“Mr. Oliveira’s application for [citizenship] should have been concluded within 12 months from being made. Mr. Oliveira’s claim should be remitted to the trial court in Antigua for it to assess the damages.”
— U.K. Privy Council, Aug. 2 judgment regarding Antigua and Barbuda citizenship application
The Privy Council has spoken. The Cayman Islands should pay careful heed.
The Privy Council, the court of final appeal for Cayman, said: “We … conclude that a period of one year, from application to registration … is in general the outside limit of a reasonable time and that delay beyond that time … is likely to be unlawful ….”
In other words, if government takes more than a year to conclude an application for citizenship, then the government has taken too long and is liable for damages.
The relevance to Cayman is obvious: In the opinion of our jurisdiction’s highest court, one year is the maximum time for the government to consider and decide on an immigration application. In Cayman, there are more than 750 outstanding applications for permanent residence, the majority of which were filed well over a year ago — and many of which date back nearly three years, when the revised Immigration Law took effect.

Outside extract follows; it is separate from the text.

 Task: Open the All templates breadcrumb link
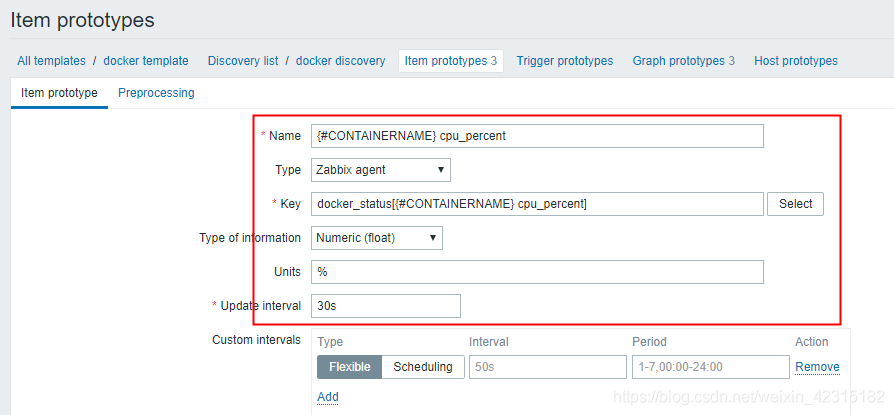pyautogui.click(x=51, y=61)
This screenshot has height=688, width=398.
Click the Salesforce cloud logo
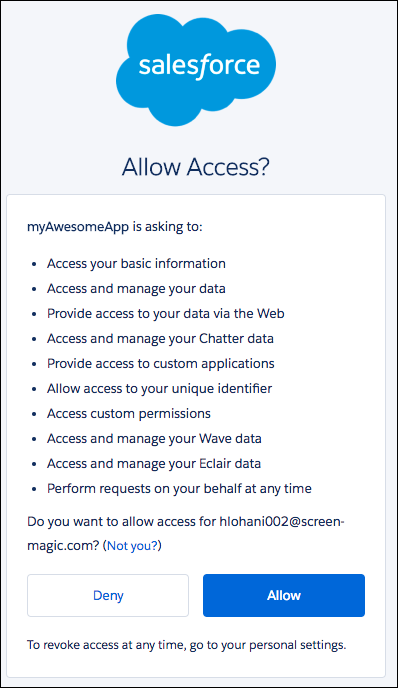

We emphasize that the Antigua case considered by the Privy Council isn’t strictly an “apples to apples” comparison with Cayman’s situation, but it’s fruit from the same orchard.
For years, the Progressives government has been playing with dynamite regarding hundreds of PR applications. If the Privy Council’s “one-year rule” can be applied to Cayman, then the collateral damage, both reputationally and financially to these islands, could be huge.
Consider the above in the context of attorney David Ritch’s review of Cayman’s immigration system, which government commissioned and, upon receipt, buried deeper than Blackbeard’s treasure. (The Compass is currently trying to unearth the report through the Freedom of Information process.)
Despite Cayman’s being a British Overseas Territory, we have heard little from our governor or the Foreign and Commonwealth Office on this matter. We understand, of course, that their first impulse might be to dismiss the matter on the basis that immigration is a “local concern,” but, of course, in this instance where the abuse of human rights is likely an issue, it is far more. Certainly the Privy Council’s ruling should get the attention not just of our premier, but of our governor as well.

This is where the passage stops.